Bugün körelmeye yüz tutmuş hassasiyetler, ubudiyeti unutmuş zihinler, hırs, tamah ve güç tutkusuyla kararmış kalpler, onun mevlidini idrak ederek Peygamberimizin (s.a.v.) örnekliği ve rehberliğiyle yeniden bir doğuşa muhtaçtır. Unutmamalıyız ki; nübüvvetin şifa kaynağı pınarları kıyamete kadar kurumayacaktır. Onun büyüklüğü, çok kısa bir sürede kin, nefret ve intikam toplumunu sevgi, muhabbet ve rahmet toplumuna dönüştürmüş olmasında aranmalıdır. Hiç kuşkumuz yok ki; Hz. Peygamber (s.a.v.), bütün Müslümanlar için her zaman ve her asırda en büyük örnektir. Bu örneklikten herkes istifade etmelidir. Onu örnek almak, onun sağlığında ashabına takdim ettiği değer ve ölçüleri zaman ve mekân sınırlarının ötesinde kendi dünyamıza taşımak ve onun şaşmaz rehberliğine sımsıkı sarılmaktır. Bu, insanlık için en hayırlı ümmet olma şerefine nail olmanın yegâne yolu, aynı zamanda sorumluluğudur.

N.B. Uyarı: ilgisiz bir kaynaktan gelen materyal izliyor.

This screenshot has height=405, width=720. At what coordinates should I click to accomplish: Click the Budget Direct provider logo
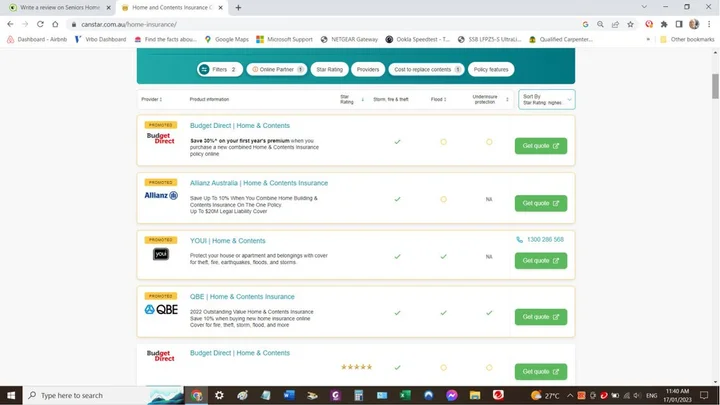coord(160,138)
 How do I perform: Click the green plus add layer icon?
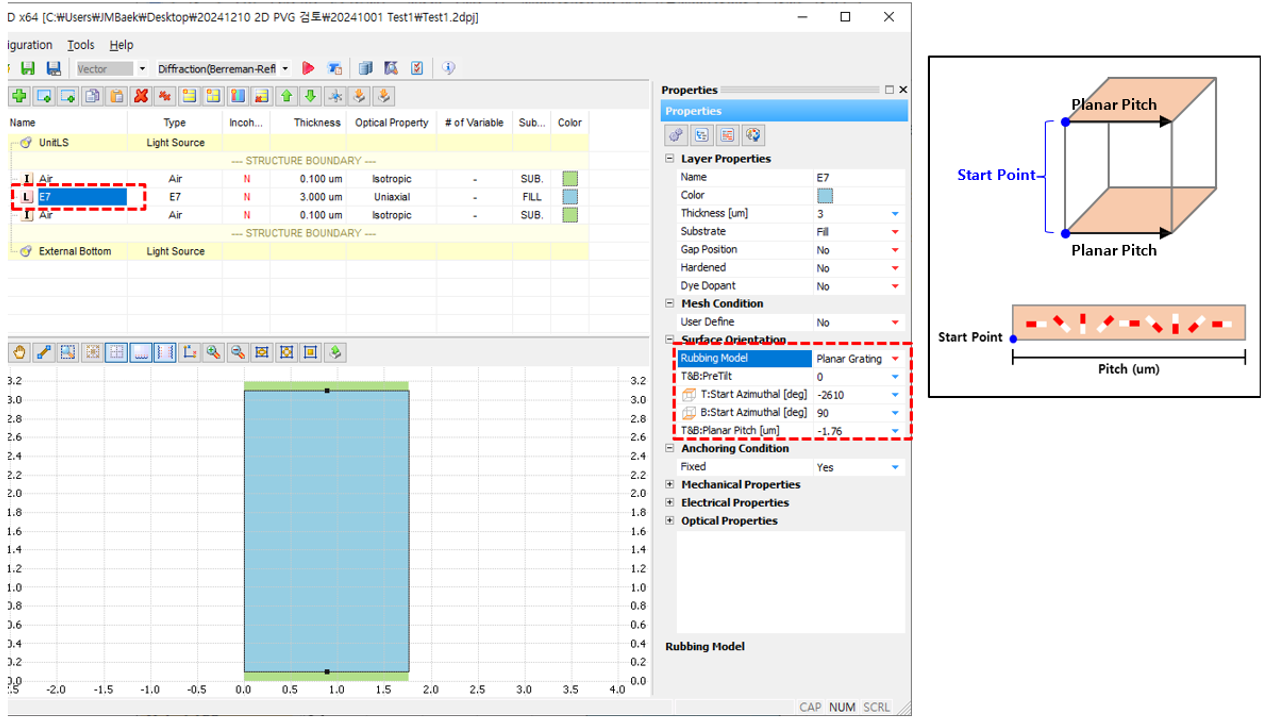(18, 96)
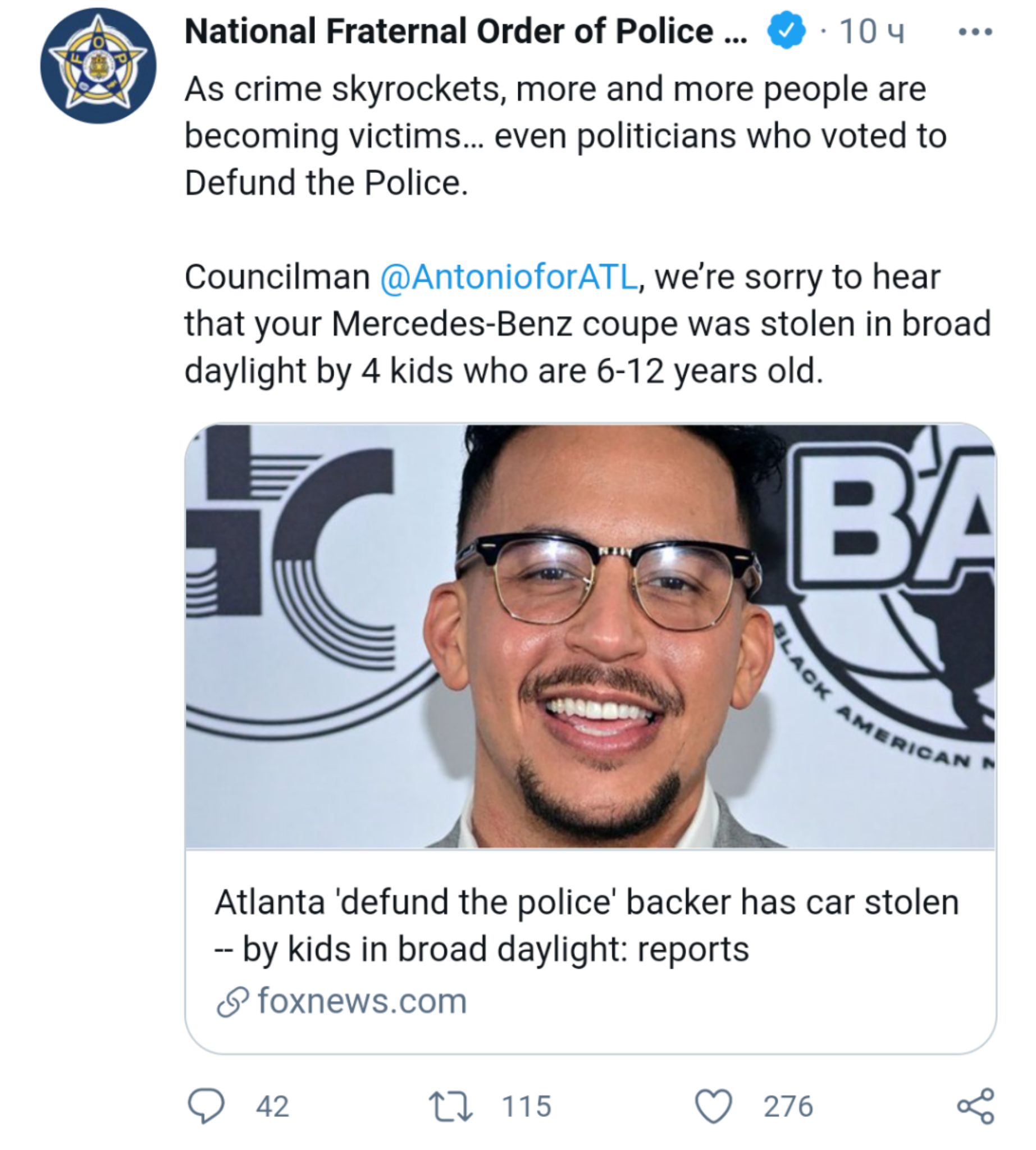Click the '10 ч' timestamp

point(871,32)
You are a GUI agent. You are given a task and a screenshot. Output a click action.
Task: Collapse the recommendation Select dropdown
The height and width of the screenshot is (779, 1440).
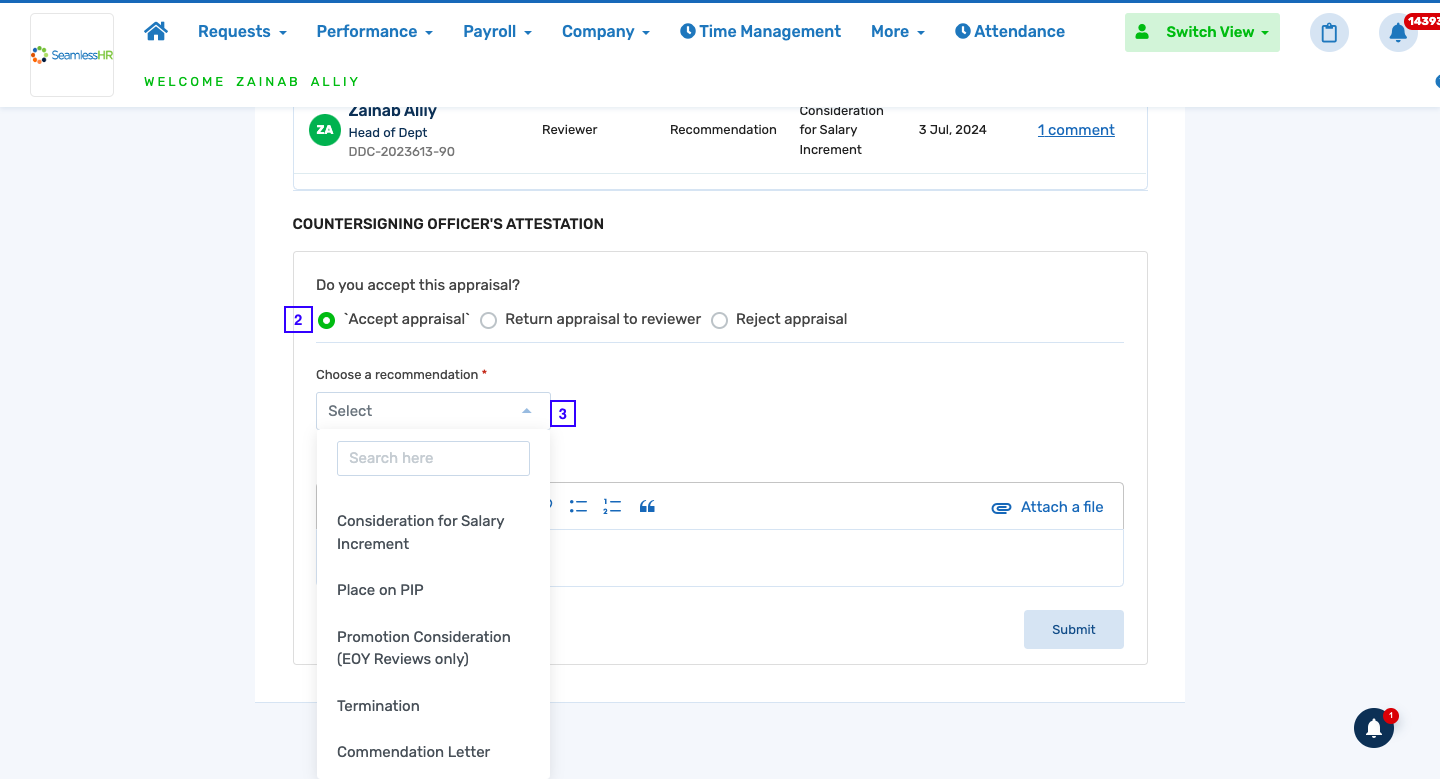pos(432,411)
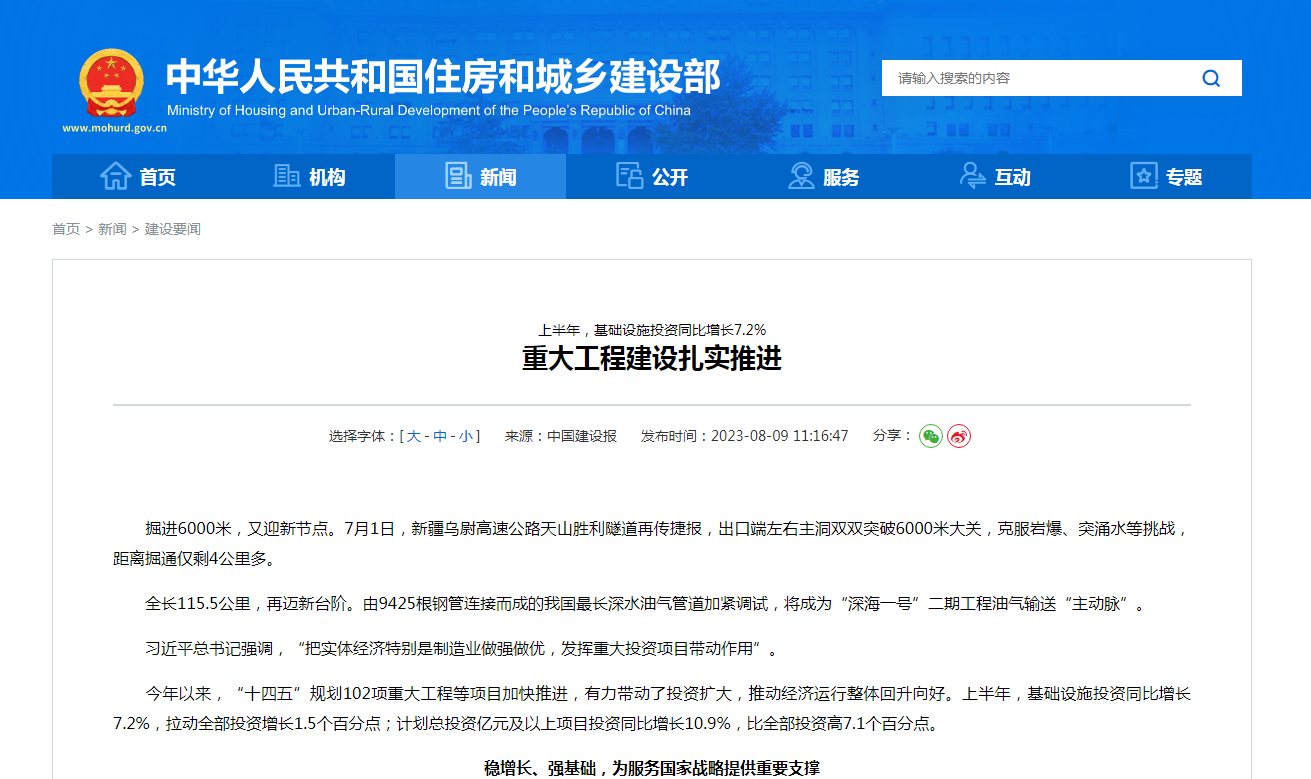1311x779 pixels.
Task: Select the green WeChat share icon
Action: (x=930, y=436)
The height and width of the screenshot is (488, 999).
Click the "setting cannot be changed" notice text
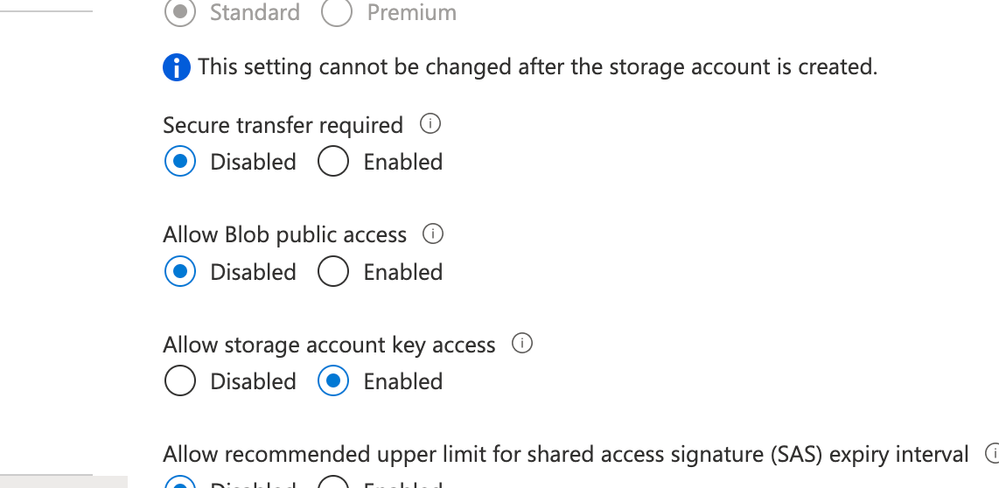coord(537,68)
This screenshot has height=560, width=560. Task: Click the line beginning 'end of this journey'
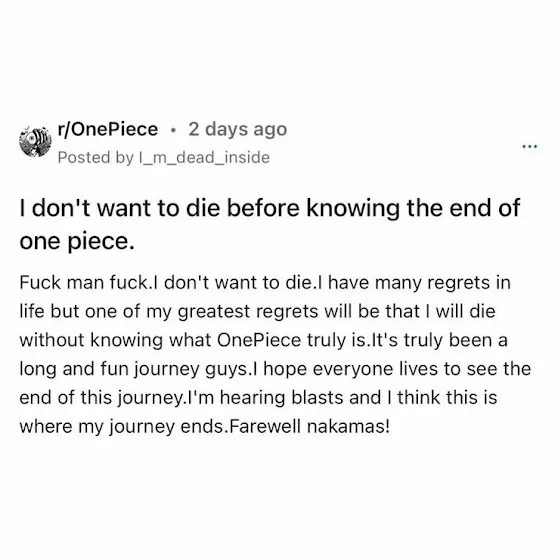[258, 398]
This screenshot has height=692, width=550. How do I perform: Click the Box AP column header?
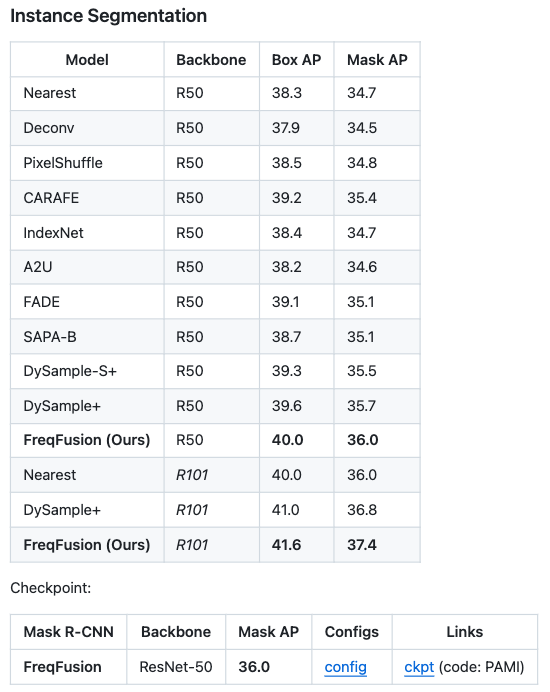click(296, 60)
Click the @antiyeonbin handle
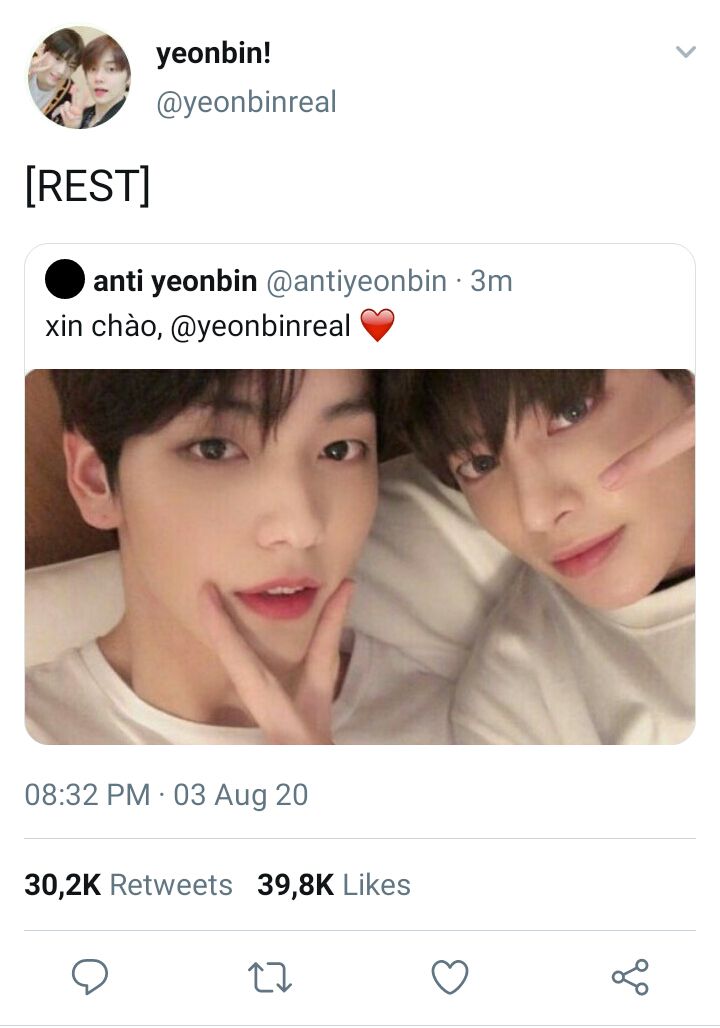This screenshot has width=720, height=1028. (356, 281)
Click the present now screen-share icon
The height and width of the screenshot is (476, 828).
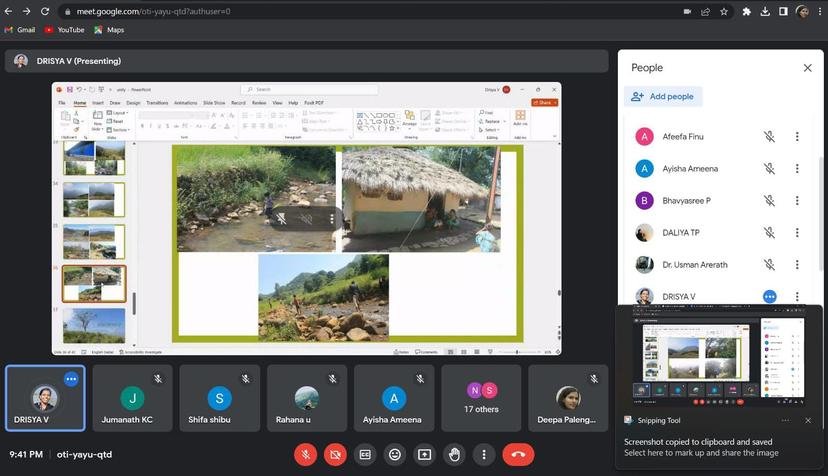coord(425,454)
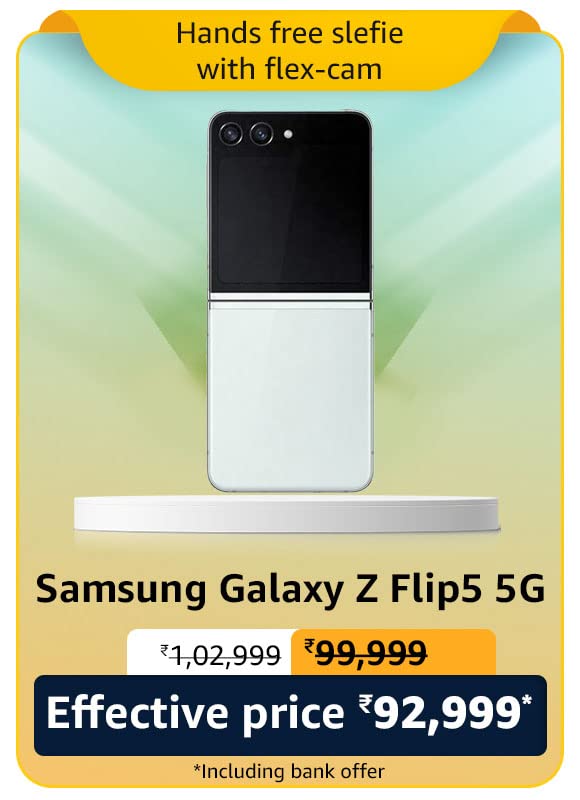
Task: Click the rupee symbol before 1,02,999
Action: 164,650
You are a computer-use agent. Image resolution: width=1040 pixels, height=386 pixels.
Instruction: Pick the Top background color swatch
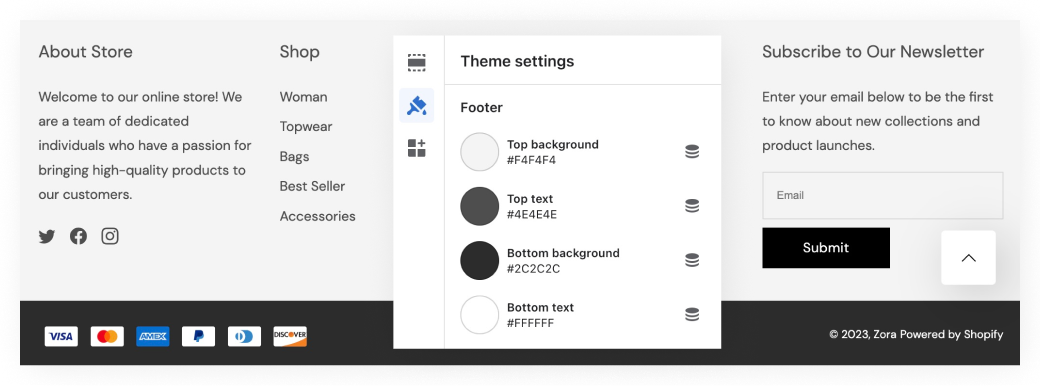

İslam’ın ruhunun ve evrensel mesajlarının bir tarafa bırakılarak felsefi ve şekilci yorumların güç kazandığı, Allah adına ahkâm kesenlerin birbirini tekfir ederek meşhur olmaya çalıştığı bir dönemde Hz. Peygamber’in (s.a.v.) getirdiği adalet ve rahmet yüklü mesajları doğru anlamaya ne kadar da muhtacız! İlim, hikmet, irfan, adalet gibi hayata anlam ve değer katan kavramların giderek yıpratıldığı, hırs, menfaat ve şöhret kavgasının çığırından çıktığı ve bu kavgaların yer yer, zaman zaman din kisvesi altında yapıldığı bu günlerde onun yol göstericiliğine ne kadar da ihtiyacımız var! Dün olduğu gibi bugün de Hz. Peygamber’in (s.a.v) getirdiği yüce değerleri Müslümanların dinî duygularını istismar eden bezirgânlara karşı savunmaya ne kadar da muhtacız! Bugün kendimizi sorgulama vaktidir. Soracağımız soruların başında Hz. Muhammed’in irşat metodunu (s.a.v.) doğru anlayabildik mi?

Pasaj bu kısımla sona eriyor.